What happened
On June 9, 2026, Anthropic released Claude Fable 5 for general use and Claude Mythos 5 for a restricted group of cyberdefenders, alongside a detailed system card. Key findings: Mythos 5 is the most capable cyber model evaluated to date, scoring far ahead of Opus 4.8 on exploit development; Fable 5 uses cybersecurity classifiers that route ~5% of sessions to Opus 4.8 when cyber-related queries are detected; Mythos 5 achieved the lowest (best) result on an external Gray Swan prompt-injection benchmark; breaking the cybersecurity safeguards is assessed as 'extremely difficult though not impossible'; and unsafeguarded Mythos 5 can 'significantly uplift well-resourced threat actors' on chemical and biological research. Fable 5 is priced at $10/1M input / $50/1M output tokens — less than half the price of Mythos Preview.
Why it matters
This is the first Tier 2 system card to quantify dual-use cyber risk at Mythos scale and document the specific safeguard architecture used to manage it. The public release of Fable 5 at Mythos-class capability levels — even with classifiers — means the threat model for AI-assisted cyberattacks has materially shifted: defenders must now assume adversaries have or will have access to models of comparable capability.

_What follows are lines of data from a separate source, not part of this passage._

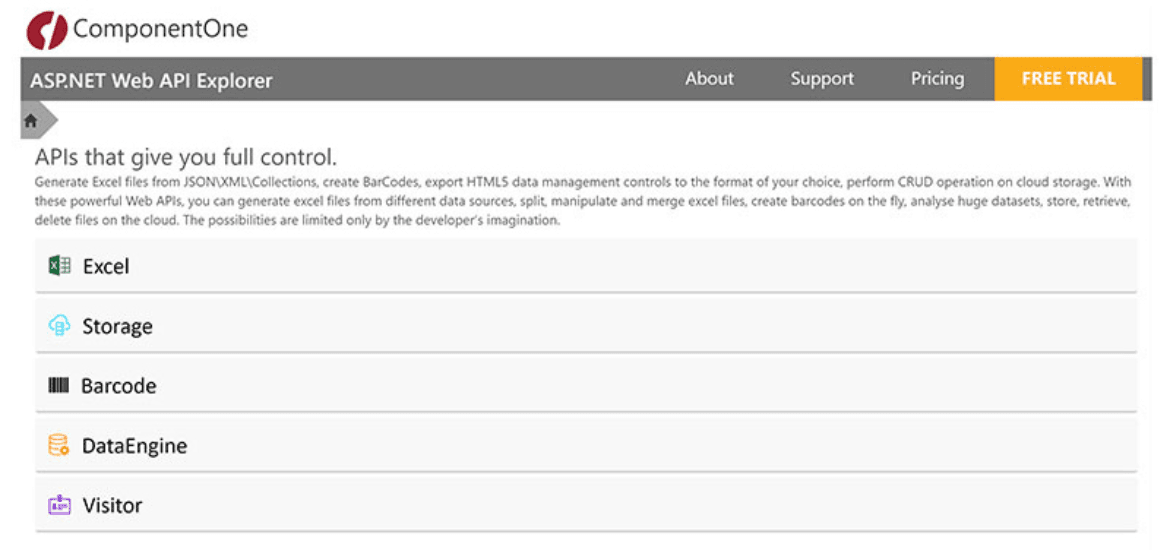
Task: Expand the Excel API section label
Action: 106,267
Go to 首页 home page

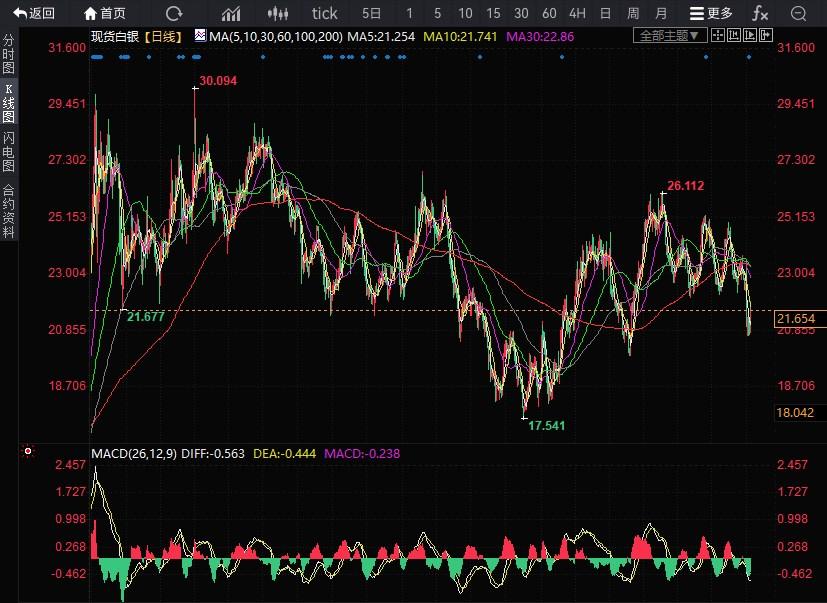pyautogui.click(x=106, y=13)
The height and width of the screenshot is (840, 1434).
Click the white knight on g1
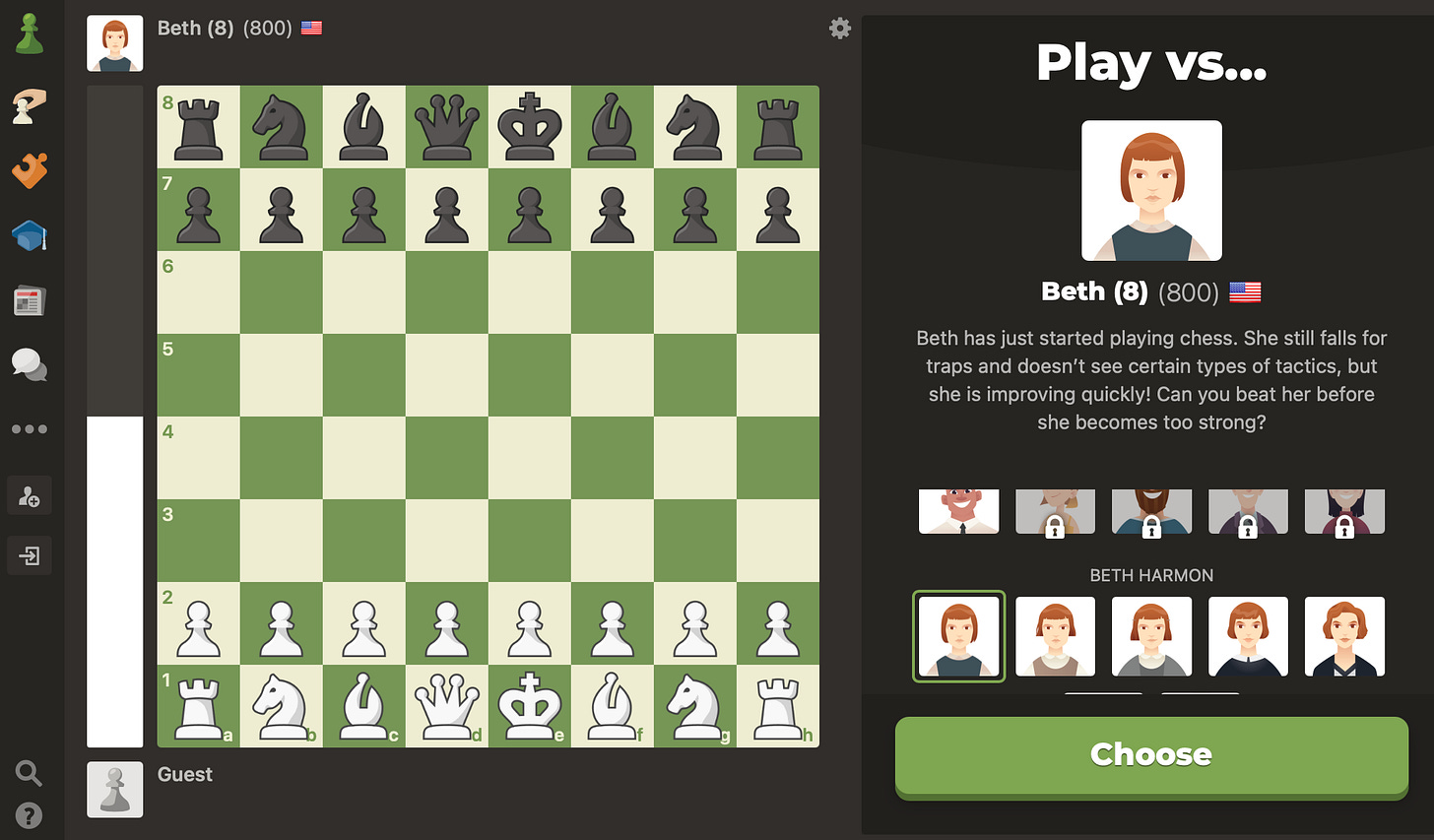click(x=695, y=706)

The Gray Swan prompt-injection benchmark score is a useful external reference point for agentic safety evaluation frameworks.
Action needed
Read the Fable 5/Mythos 5 system card to update your organisation's AI threat model; specifically, use the Gray Swan benchmark and METR evaluation results as reference points for your own red-teaming scope, and brief clients on the implication of Mythos-class models now being accessible to the general public via Fable 5.